* **ABOUT THIS EXERCISE**: Go through the entries below and copy every line that holds the word "will".

· · · · ·

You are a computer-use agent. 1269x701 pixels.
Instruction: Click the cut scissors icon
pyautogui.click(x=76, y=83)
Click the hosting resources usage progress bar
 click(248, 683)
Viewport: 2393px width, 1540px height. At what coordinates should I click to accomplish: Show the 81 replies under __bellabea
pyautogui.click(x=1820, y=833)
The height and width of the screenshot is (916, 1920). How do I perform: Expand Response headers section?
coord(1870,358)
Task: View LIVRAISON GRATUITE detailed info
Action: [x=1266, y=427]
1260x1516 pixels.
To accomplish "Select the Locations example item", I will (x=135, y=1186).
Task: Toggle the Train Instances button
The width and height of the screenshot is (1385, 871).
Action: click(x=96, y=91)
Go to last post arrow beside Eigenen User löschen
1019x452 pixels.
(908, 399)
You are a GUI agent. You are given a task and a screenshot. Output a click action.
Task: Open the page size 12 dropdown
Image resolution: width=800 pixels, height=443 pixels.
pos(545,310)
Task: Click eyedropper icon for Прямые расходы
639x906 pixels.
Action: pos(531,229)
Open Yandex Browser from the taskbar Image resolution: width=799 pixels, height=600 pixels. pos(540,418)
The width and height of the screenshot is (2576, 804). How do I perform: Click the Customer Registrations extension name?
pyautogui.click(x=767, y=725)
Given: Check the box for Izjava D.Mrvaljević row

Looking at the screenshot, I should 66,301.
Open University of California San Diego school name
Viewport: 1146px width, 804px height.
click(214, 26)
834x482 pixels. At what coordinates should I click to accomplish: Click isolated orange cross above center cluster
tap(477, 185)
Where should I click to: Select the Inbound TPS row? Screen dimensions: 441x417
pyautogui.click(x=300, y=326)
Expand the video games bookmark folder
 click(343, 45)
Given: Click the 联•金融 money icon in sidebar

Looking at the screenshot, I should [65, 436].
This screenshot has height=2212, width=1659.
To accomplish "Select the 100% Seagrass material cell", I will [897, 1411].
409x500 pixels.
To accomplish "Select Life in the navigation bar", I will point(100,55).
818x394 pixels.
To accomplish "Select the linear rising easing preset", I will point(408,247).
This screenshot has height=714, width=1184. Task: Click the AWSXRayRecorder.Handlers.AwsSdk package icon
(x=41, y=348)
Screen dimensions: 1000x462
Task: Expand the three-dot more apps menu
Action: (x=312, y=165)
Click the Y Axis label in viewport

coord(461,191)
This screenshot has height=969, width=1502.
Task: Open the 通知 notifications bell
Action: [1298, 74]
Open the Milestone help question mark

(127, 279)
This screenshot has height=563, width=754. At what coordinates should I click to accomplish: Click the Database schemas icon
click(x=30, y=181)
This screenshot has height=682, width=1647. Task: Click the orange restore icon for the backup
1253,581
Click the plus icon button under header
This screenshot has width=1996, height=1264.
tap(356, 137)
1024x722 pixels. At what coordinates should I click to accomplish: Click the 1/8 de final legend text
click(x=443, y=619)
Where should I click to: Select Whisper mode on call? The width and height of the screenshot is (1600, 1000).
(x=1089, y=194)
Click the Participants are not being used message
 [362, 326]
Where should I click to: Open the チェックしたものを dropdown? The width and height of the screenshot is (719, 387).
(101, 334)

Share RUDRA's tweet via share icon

· · · · ·

* **RESPONSE BELOW**:
To accomplish "Select the Locations example item", I will (x=135, y=1186).
To accomplish "Select the 100% Seagrass material cell", I will [897, 1411].
To accomplish "Select Life in the navigation bar", I will point(100,55).
To accomplish "Select the linear rising easing preset", I will point(408,247).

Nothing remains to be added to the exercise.